*SOURCE DOCUMENT*.
= 2012 Filoil Flying V Preseason Cup =

Preseason high school and collegiate basketball tournament

The 2012 Filoil Flying V Preseason Hanes Cup is the seventh preseason high school and collegiate basketball tournament organized by Filoil Flying V Sports. The opening ceremonies was held on April 14, 2012 with the first tripleheader of basketball games at the Filoil Flying V Arena in San Juan. All eight teams from the University Athletic Association of the Philippines (UAAP) and ten from the National Collegiate Athletic Association (Philippines) (NCAA) participate in the tournament. Their junior counterparts also join the tournament, except for UE Junior Warriors.

== Participants ==
The tournament is composed of 18 teams, eight are from the UAAP and the remaining ten are from the NCAA. These squads are grouped into two, each consisting of nine teams. Meanwhile, their junior counterparts will also join the tournament, except for UE Junior Warriors, with Xavier School as the lone guest team for this division. The juniors' teams are grouped into three, each consisting of six teams.

*INFORMATION SHOWN*.
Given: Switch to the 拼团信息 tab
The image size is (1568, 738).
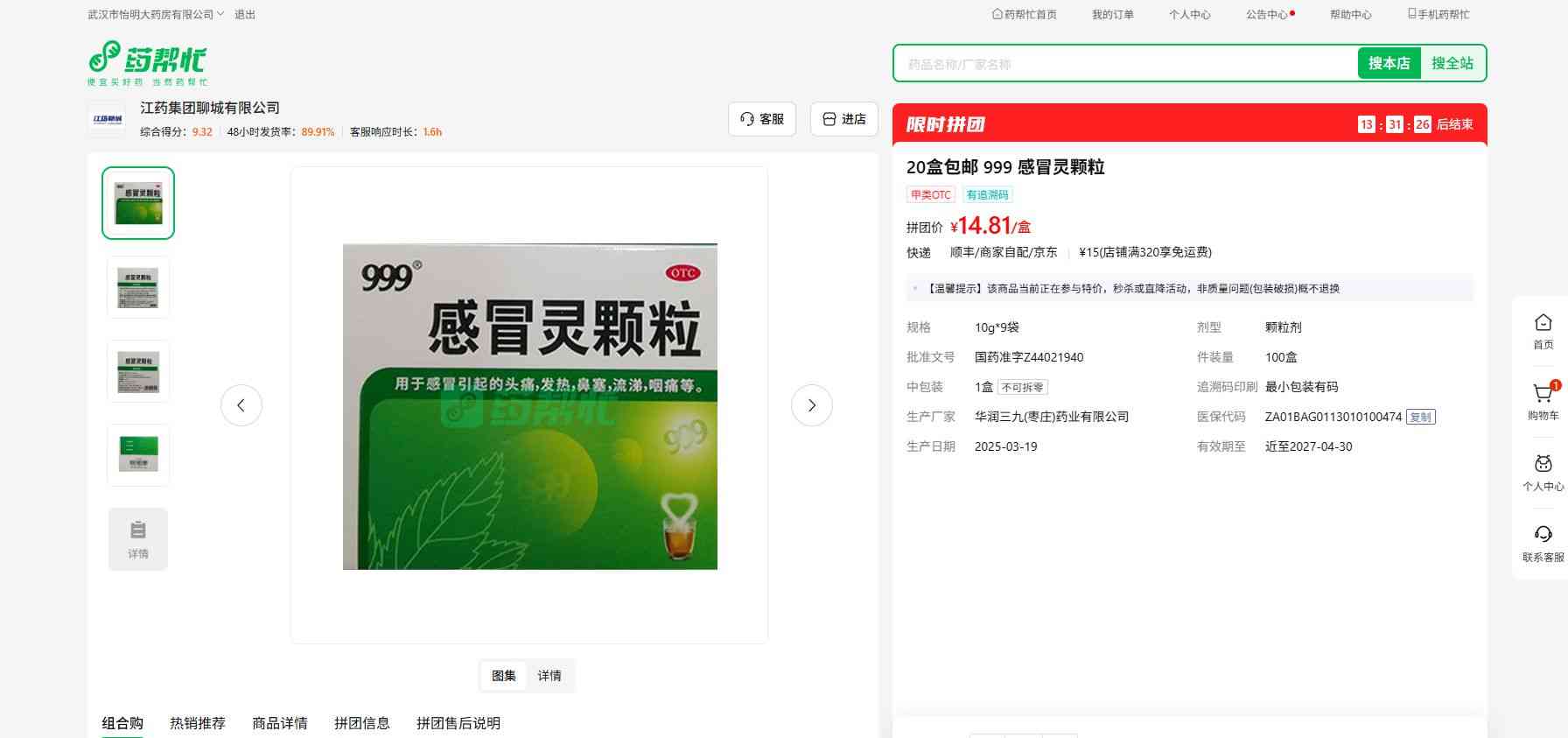Looking at the screenshot, I should click(x=361, y=723).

*WORK INSTRUCTIONS*.
A - Output the passage of the Filoil Flying V Preseason Cup article from "The 2012 Filoil" to "UE Junior Warriors.", copied word for word.
B - Using the Filoil Flying V Preseason Cup article, decide whether each statement agrees with it. Answer yes or no for each, and quote the deciding words.
(i) The opening ceremonies took place on April 14, 2012.
(ii) The tournament is made up of 20 teams.
(iii) The juniors' teams are split into three groups of six teams each.
C - Answer these questions from the Filoil Flying V Preseason Cup article:
(i) At what venue was the first tripleheader of games held?
(ii) Which school is the only guest team in the junior division?
(iii) How many teams from the NCAA take part?

*WORKED SOLUTIONS*.
A -
The 2012 Filoil Flying V Preseason Hanes Cup is the seventh preseason high school and collegiate basketball tournament organized by Filoil Flying V Sports. The opening ceremonies was held on April 14, 2012 with the first tripleheader of basketball games at the Filoil Flying V Arena in San Juan. All eight teams from the University Athletic Association of the Philippines (UAAP) and ten from the National Collegiate Athletic Association (Philippines) (NCAA) participate in the tournament. Their junior counterparts also join the tournament, except for UE Junior Warriors.

B -
(i) Yes: "The opening ceremonies was held on April 14, 2012"
(ii) No: "The tournament is composed of 18 teams"
(iii) Yes: "The juniors' teams are grouped into three, each consisting of six teams."

C -
(i) The Filoil Flying V Arena in San Juan
(ii) Xavier School
(iii) Ten